The coming week will feature several key U.S. economic data releases that could significantly influence market sentiment and introduce volatility to the market, which is currently trading near record highs.

These announcements include the Consumer Price Index (CPI) on Tuesday, August 12; the Producer Price Index (PPI) and initial jobless claims on Thursday, August 14; and retail sales along with the University of Michigan Consumer Sentiment Index on Friday, August 15. While consensus estimates anticipate moderate inflation, stable employment, and resilient consumer activity, any deviations could heighten risks by altering perceptions of inflation trajectories, economic growth, and Federal Reserve policy, potentially prompting sell-offs and downward pressure on equity valuations.

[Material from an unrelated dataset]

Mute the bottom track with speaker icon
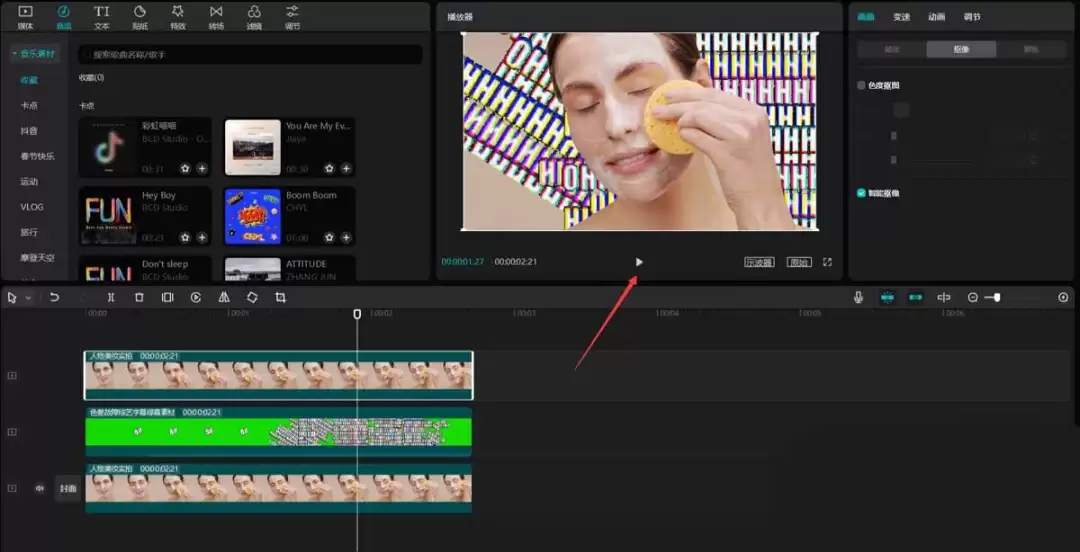 40,488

Key Economic Indicators to Watch:

  • Consumer Price Index (CPI) – August 12, 2025 (8:30 a.m. ET)
    The July CPI report is expected to show a headline monthly increase of 0.2% (down from 0.3% in June) and a core monthly rise of 0.3% (up from 0.2%). This indicator is a primary gauge of inflation. An upside surprise in inflation could signal persistent price pressures, potentially reducing the likelihood of Federal Reserve rate cuts and leading to higher bond yields, which would compress valuations for growth-oriented stocks. Conversely, a significantly lower-than-expected reading could raise concerns about economic weakness.
  • Producer Price Index (PPI) – August 14, 2025 (8:30 a.m. ET)
    The July PPI is forecasted to reflect a headline monthly gain of 0.2% (from 0.0% in June) and a core increase of 0.2% (also from 0.0%). PPI provides insights into upstream inflationary pressures. An unexpectedly elevated PPI could amplify inflation fears, reinforcing a hawkish Federal Reserve stance and potentially delaying monetary easing. This could trigger profit-taking, particularly in cyclical industries. A softer-than-anticipated PPI might ease these concerns but could also highlight weakening demand.
  • Initial Jobless Claims – August 14, 2025 (8:30 a.m. ET)
    For the week ending August 9, claims are estimated at 220,000, down from the prior week’s 226,000. This metric offers timely insights into labor market dynamics. An increase beyond forecasts could indicate softening employment conditions, heightening recession risks and potentially catalyzing broad-based selling in a market at all-time highs. A lower figure would reinforce stability but could indirectly fuel inflation concerns if paired with other strong data.
  • Retail Sales – August 15, 2025 (8:30 a.m. ET)
    The July retail sales data is forecasted to grow by 0.5% month-over-month (slightly below June’s 0.6%). This report tracks consumer spending on goods. Risks emerge if sales underperform, indicating a slowdown in consumer activity and potentially fueling recession anxieties, which could lead to declines in consumer discretionary and retail stocks. While stronger sales might bolster growth narratives, an excessively robust reading could stoke inflation worries.
  • University of Michigan Consumer Sentiment Index – August 15, 2025 (10:00 a.m. ET)
    The preliminary August reading is projected at 62.1, a modest improvement from July’s 61.7. This survey assesses consumer attitudes and inflation expectations. A lower-than-expected sentiment score could undermine market confidence by signaling reduced willingness for future spending, amplifying fears of an economic contraction, especially in sectors reliant on discretionary purchases. Higher inflation expectations within the report could compound CPI/PPI risks.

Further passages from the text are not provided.